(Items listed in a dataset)

######

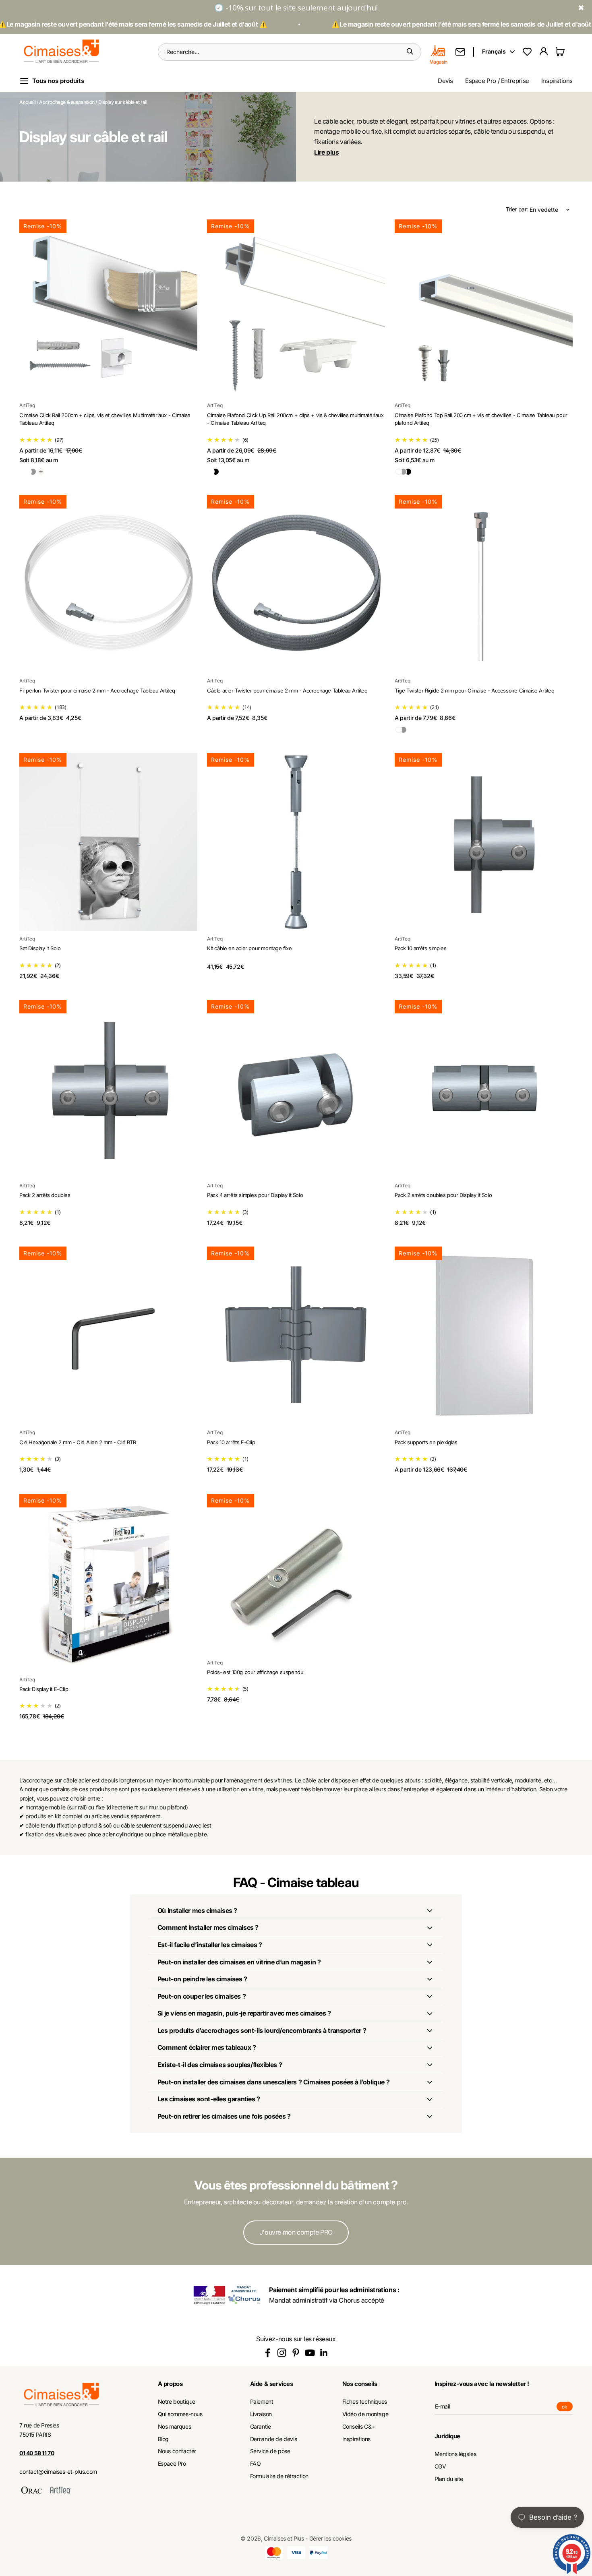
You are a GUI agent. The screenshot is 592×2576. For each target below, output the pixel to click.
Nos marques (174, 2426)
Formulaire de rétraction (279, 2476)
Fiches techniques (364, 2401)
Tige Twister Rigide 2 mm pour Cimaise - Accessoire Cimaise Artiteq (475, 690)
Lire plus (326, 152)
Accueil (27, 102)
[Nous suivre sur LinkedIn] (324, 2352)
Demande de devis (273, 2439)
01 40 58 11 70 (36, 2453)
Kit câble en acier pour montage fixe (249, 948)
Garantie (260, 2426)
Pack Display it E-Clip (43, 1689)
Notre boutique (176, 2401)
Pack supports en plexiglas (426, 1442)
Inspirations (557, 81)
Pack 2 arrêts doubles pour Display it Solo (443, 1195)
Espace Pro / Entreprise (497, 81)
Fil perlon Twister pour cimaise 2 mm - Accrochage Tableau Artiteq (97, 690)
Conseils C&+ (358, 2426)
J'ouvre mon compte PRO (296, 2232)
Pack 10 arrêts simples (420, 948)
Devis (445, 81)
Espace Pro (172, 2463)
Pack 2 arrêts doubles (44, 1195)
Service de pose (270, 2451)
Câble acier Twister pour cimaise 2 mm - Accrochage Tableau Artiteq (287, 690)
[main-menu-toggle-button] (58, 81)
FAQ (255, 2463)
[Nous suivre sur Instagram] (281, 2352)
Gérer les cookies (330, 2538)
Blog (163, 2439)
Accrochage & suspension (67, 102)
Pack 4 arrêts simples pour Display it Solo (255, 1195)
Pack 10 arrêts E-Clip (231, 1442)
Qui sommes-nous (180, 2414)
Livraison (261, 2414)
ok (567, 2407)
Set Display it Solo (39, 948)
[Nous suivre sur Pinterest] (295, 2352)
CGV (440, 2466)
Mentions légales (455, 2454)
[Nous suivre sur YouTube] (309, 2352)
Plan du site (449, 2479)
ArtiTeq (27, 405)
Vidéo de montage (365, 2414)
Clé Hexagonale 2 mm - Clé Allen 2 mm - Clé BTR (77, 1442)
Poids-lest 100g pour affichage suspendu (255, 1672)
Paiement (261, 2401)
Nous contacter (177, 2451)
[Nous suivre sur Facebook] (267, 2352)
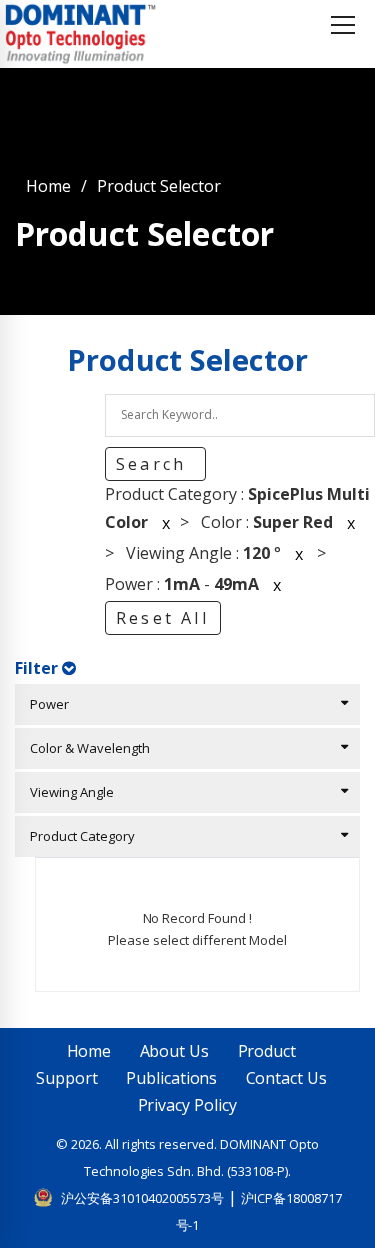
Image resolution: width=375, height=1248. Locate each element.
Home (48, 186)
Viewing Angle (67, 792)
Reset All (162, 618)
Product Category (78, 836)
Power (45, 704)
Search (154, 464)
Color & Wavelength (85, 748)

######

■ TASK
Look above for the line holding "Tige Twister Rigide" and the line holding "Pack 2 arrêts doubles pour", then output exactly those two lines and every line between them, nothing more.

■ RESPONSE TO THIS EXERCISE
Tige Twister Rigide 2 mm pour Cimaise - Accessoire Cimaise Artiteq (475, 690)
Lire plus (326, 152)
Accueil (27, 102)
[Nous suivre sur LinkedIn] (324, 2352)
Demande de devis (273, 2439)
01 40 58 11 70 (36, 2453)
Kit câble en acier pour montage fixe (249, 948)
Garantie (260, 2426)
Pack Display it E-Clip (43, 1689)
Notre boutique (176, 2401)
Pack supports en plexiglas (426, 1442)
Inspirations (557, 81)
Pack 2 arrêts doubles pour Display it Solo (443, 1195)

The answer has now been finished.